Abstract

Occupational incidents are a major concern in steel industries due to the complex nature of job activities. Forecasting incidents caused by various activities and determining the root cause might aid in implementing appropriate interventions. Thus, the purpose of this study is to investigate the future trend and identify the pattern of contributing factors of incident occurrences. The study focuses on an integrated steel plant where different steel-making-related operations are carried out in separate units. The incident data of 45 months is used. Initially, a unit-wise trend of incidents (e.g., injury, near-miss and property damage) is forecasted using the autoregressive integrated moving average (ARIMA) model to determine the near-future incident trends and to identify the most incident-prone unit of the plant.
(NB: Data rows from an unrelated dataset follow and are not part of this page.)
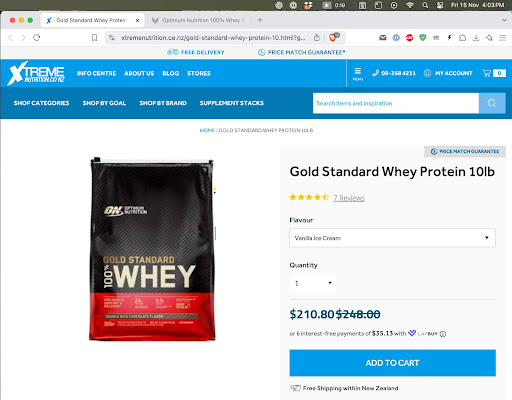512x400 pixels.
Task: Click the Add To Cart button
Action: pos(392,363)
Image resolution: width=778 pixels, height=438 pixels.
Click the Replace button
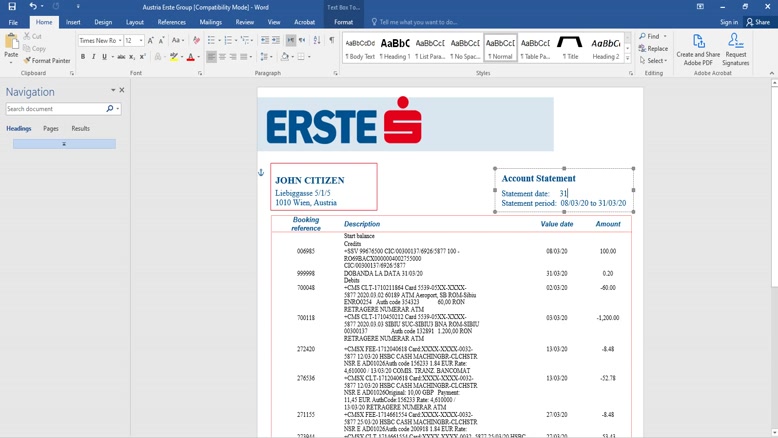click(656, 48)
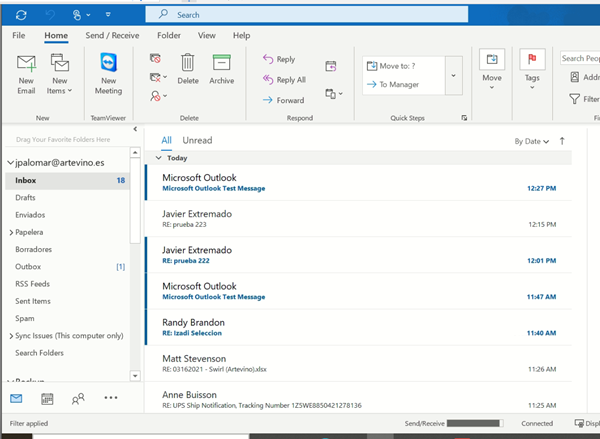Expand the Papelera folder
Screen dimensions: 600x439
click(10, 232)
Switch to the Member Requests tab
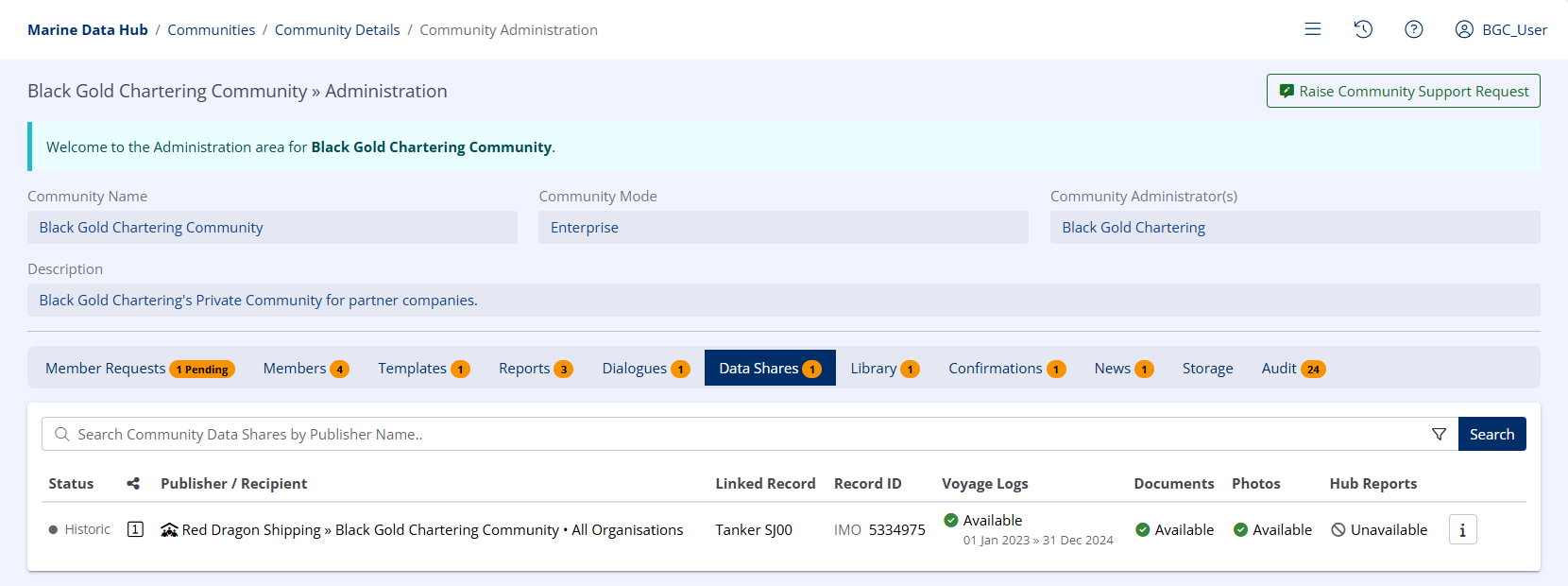 (139, 369)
The model is validated using six-month holdout data, and the predicted number of incidents is compared with the actual counts. The ARIMA model indicates that the safety performance of the iron making unit is found to be underperforming. In the second phase, meaningful association rules are extracted from text data using the apriori algorithm for the underperforming unit to discover the incident-causing factors. Results from text mining-based association mining suggest that bike and car-related incidents are the leading causes of injury. Similarly, gas leakage, slag spillage, and coke-oven door malfunctioning are causing near-miss incidents. The majority of property damage incidents are reported due to derailment, loading/ unloading and dashing of the dumper vehicle. Effective implementation of the study’s specified rules can aid plant administration in formulating policies to improve safety performance by designing focused interventions.